La vie et le statut de la femme aujourd’hui sont pour Eleni Bakopoulos une préoccupation constante, associée à sa fascination pour  l’interaction de la photographie, du film et de la peinture. Sa position à la fois comme artiste et sujet de son travail ainsi que sa profonde connaissance de l’histoire de l’art, forment la majeure partie de son matériau artistique.  

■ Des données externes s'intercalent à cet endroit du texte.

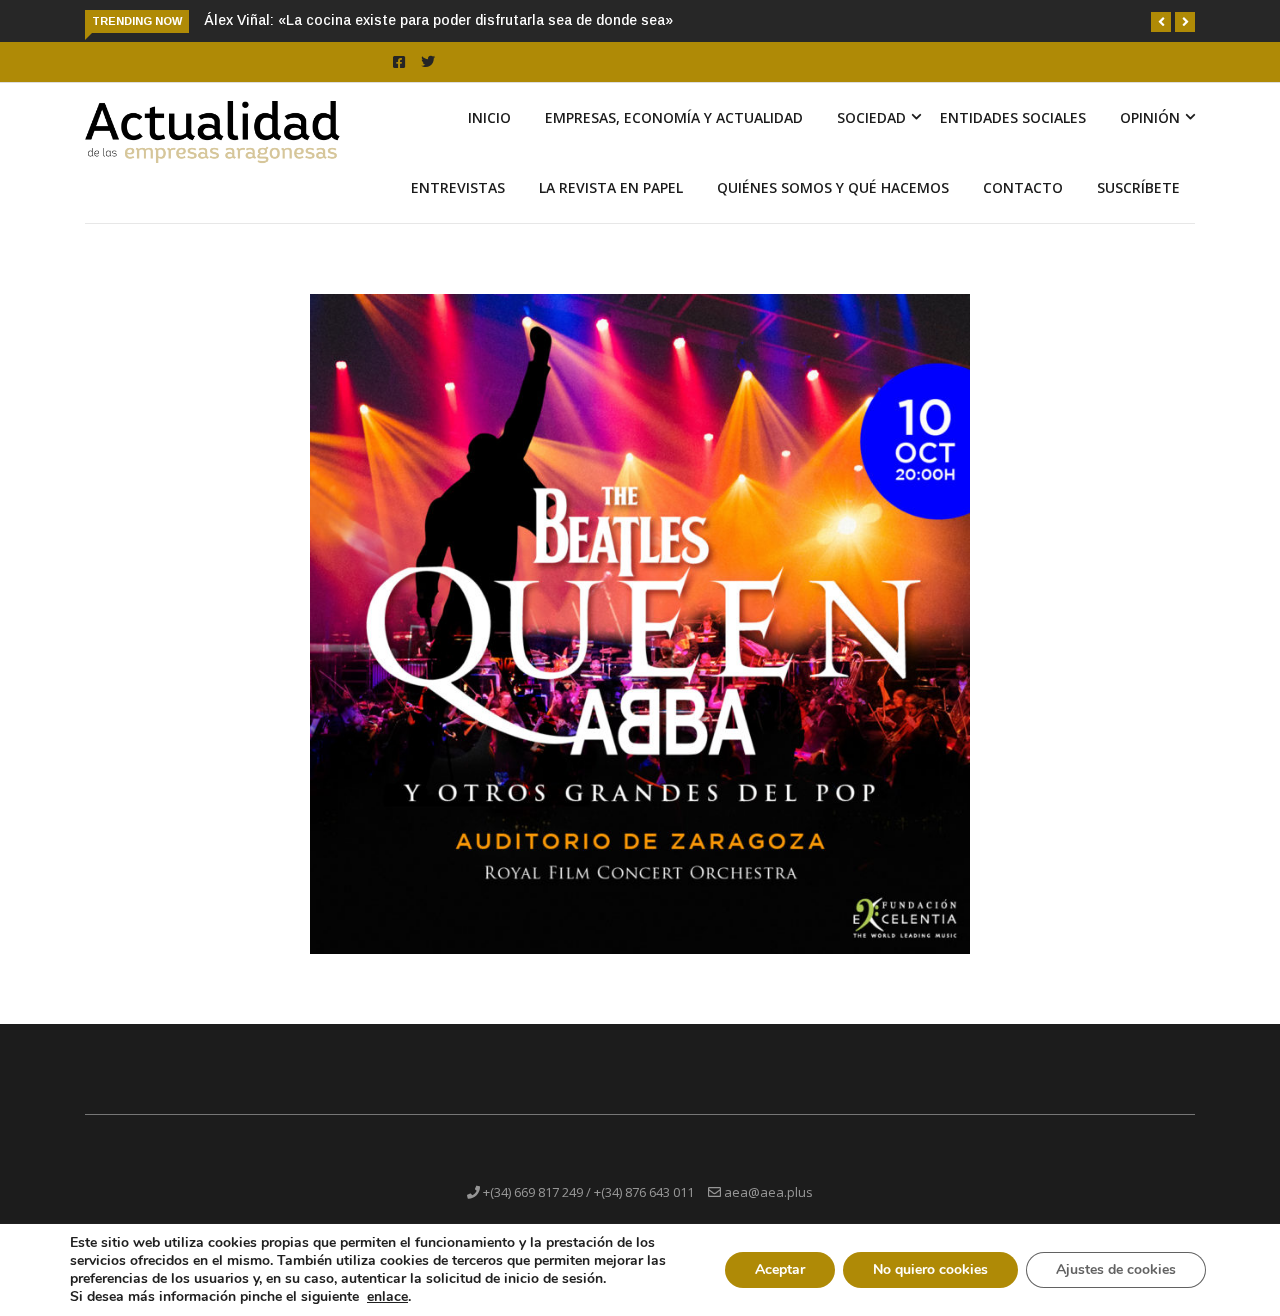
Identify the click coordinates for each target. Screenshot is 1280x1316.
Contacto (1023, 187)
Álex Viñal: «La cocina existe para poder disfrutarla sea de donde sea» (438, 20)
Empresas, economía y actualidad (674, 117)
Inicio (489, 117)
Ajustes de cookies (1116, 1269)
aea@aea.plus (768, 1192)
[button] (1161, 22)
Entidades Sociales (1013, 117)
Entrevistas (458, 187)
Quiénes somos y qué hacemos (833, 187)
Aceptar (780, 1269)
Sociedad (871, 117)
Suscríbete (1138, 187)
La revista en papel (611, 187)
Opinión (1150, 117)
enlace (387, 1297)
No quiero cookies (930, 1269)
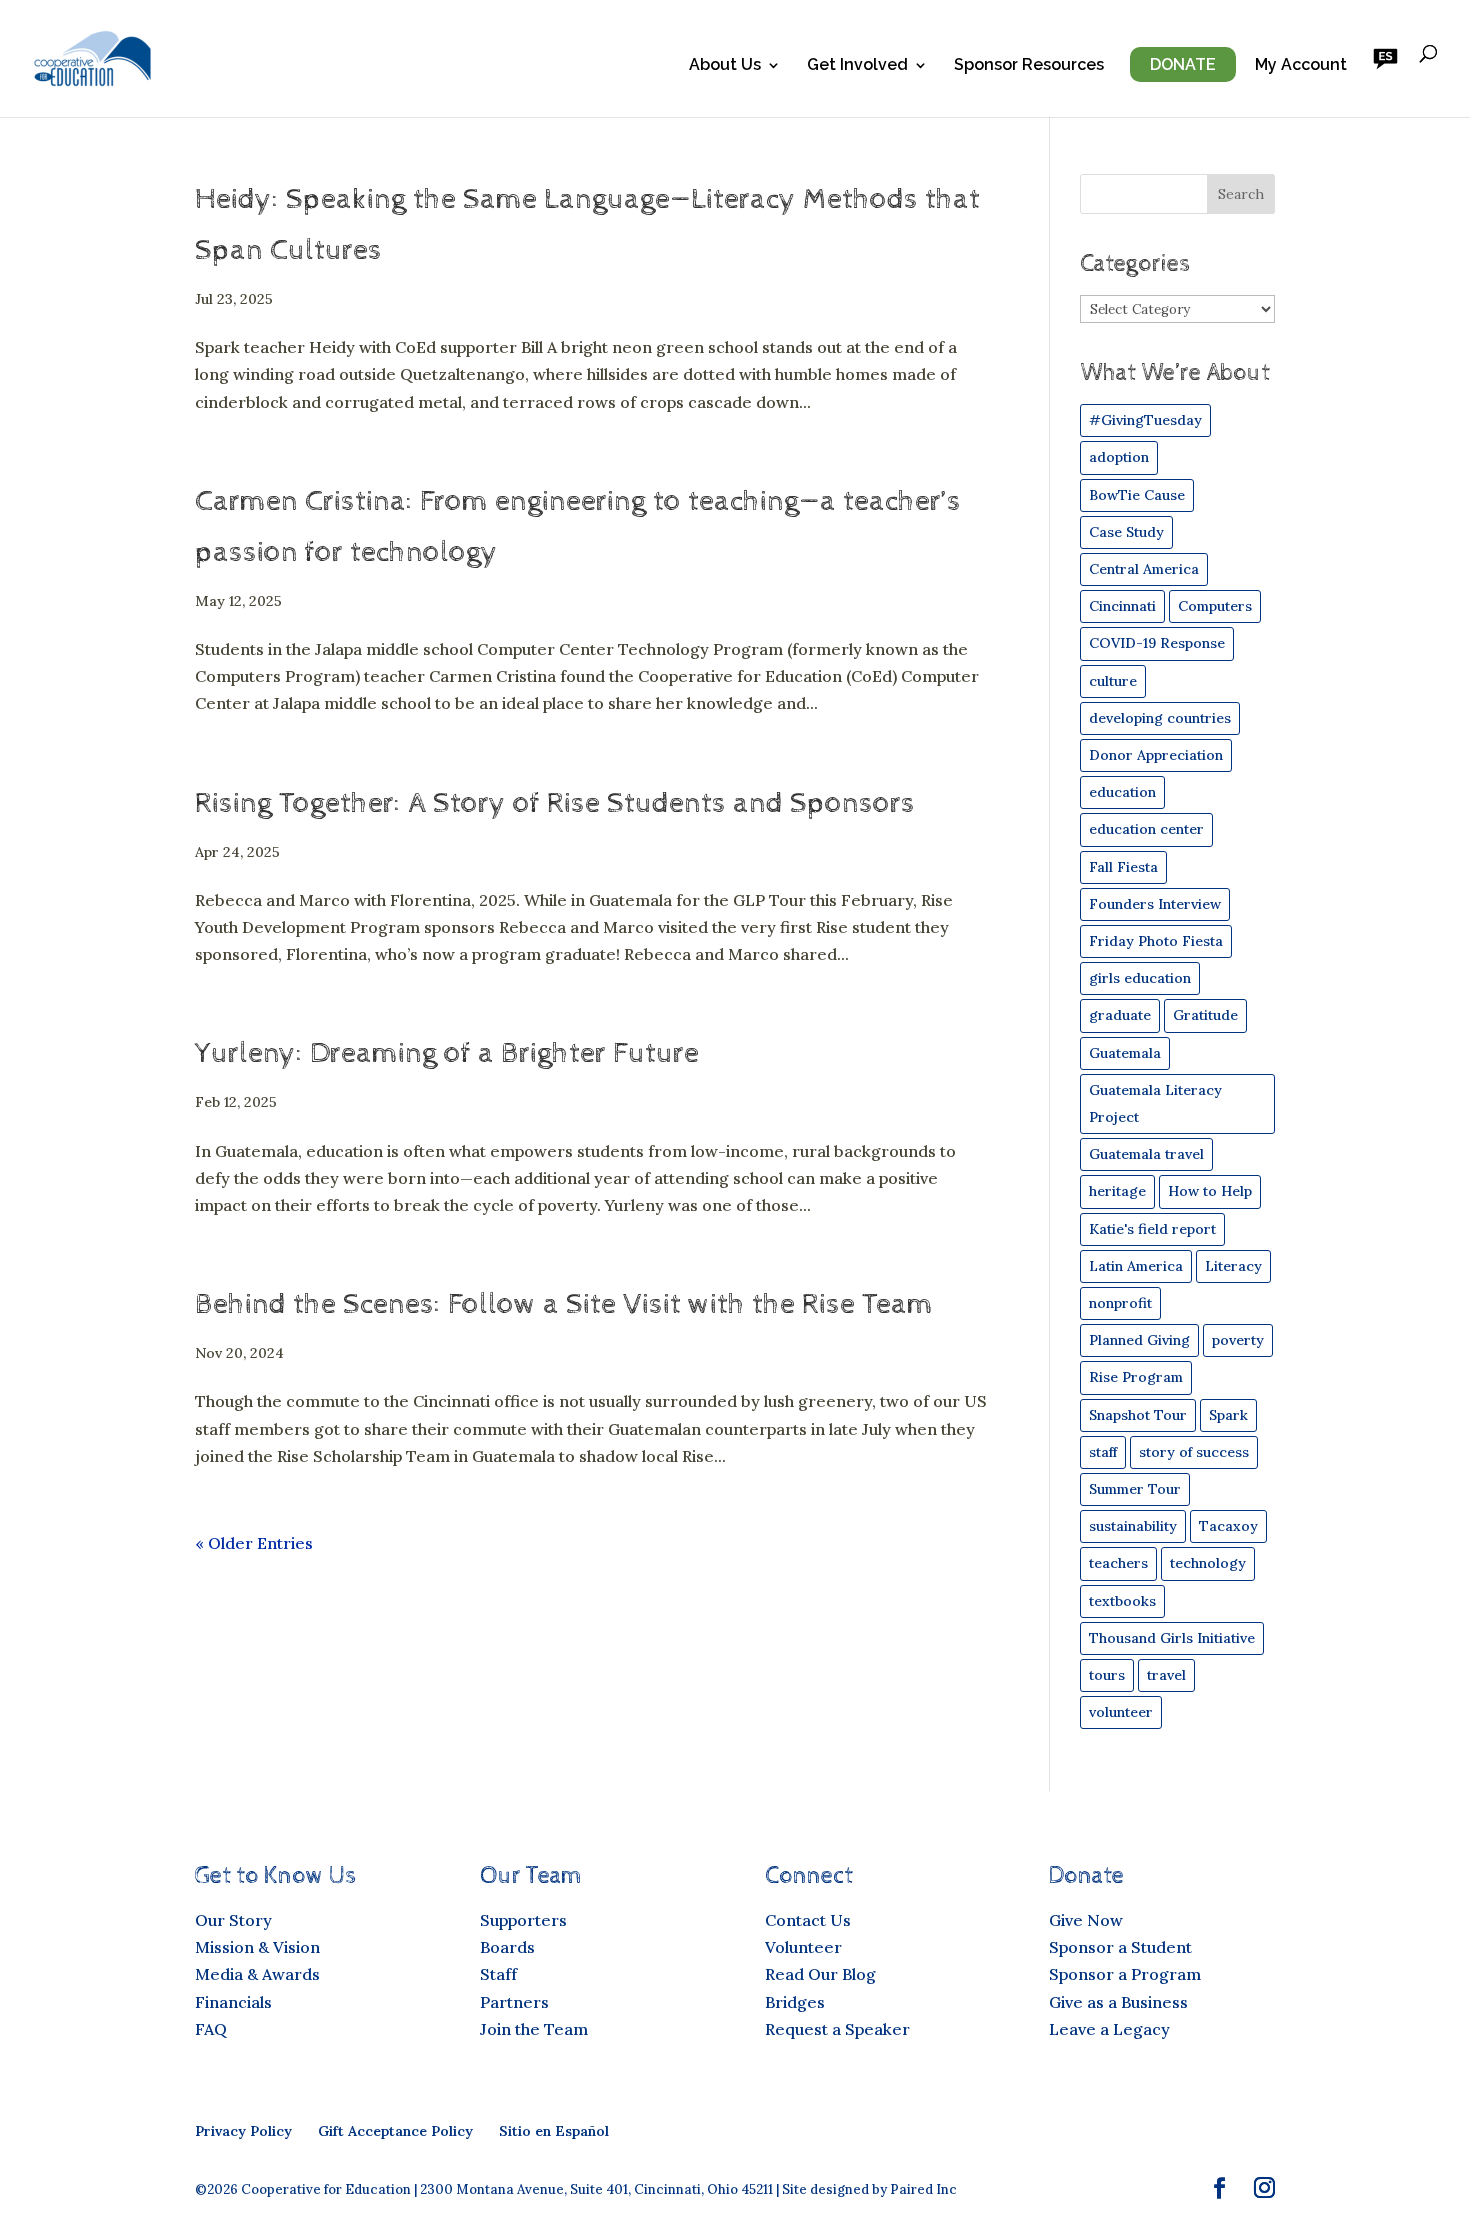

Les photographies d’Eleni Bakopoulos  ont toujours été sensuelles et bien mises en scène, leur référence au matériau historique en étant l’élément de séduction. En 2001, Eleni Bakopoulos pénétra, par son art, le monde mythologique et macho du Minotaure de Pablo Picasso. La série My Own Minotaur  (Mon propre Minotaure) est très différente de son travail antérieur en ceci que le spectateur sait tout à fait que c’est le personnage féminin qui raconte l’histoire. Nous voyons par ses yeux, entrapercevant ses genoux, le bord de sa jupe ou les boucles de ses cheveux qui entrent en conflit avec  à l’objectif.  My Own Minotaur a évolué vers Minotaur Africa (Minotaure Afrique) au moment où Eleni Bakopoulos participa au volet photographique des 5èmes Jeux de la Francophonie au Niger. Elle s’est alors sentie poussée à explorer la question du mariage des enfants, sur laquelle elle avait fait des recherches au préalable. Avec l’appui et la coopération de plusieurs hommes et femmes influents de ce pays, elle a produit des images obsédantes qui insufflent la vie à un Minotaure bien réel.

La motivation qui sous-tend l’ensemble du travail de Eleni Bakopoulos peut être justement définie comme un constant dialogue entre l’ancien et le nouveau. Plus qu’une critique ou un commentaire sur l’art, on sent dans son travail un amour nostalgique du monde de l’histoire de l’art et un désir d’exploration de son matériau. Entre les anciennes et nouvelles idéologies, entre les limites du passé et les préoccupations du présent, Eleni Bakopoulos se voit comme un médiateur qui comble le fossé entre la beauté et la liberté de l’histoire de l’art et les préoccupations d’un monde de l’art de plus en plus formé, complexe et politisé.  



Exposition présentée au Magasin Electrique, Rencontres d’Arles 2006.